▶ _Exercise aim_
Print, please, the line that contains "The width and" and each line after it to the end of the entries, unchanged and with nothing else.

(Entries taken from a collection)
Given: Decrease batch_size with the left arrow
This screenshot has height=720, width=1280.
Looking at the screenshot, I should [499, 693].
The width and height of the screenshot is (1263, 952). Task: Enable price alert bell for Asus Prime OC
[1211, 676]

▶ _Exercise output_
The width and height of the screenshot is (1263, 952). Task: Enable price alert bell for Asus Prime OC
[1211, 676]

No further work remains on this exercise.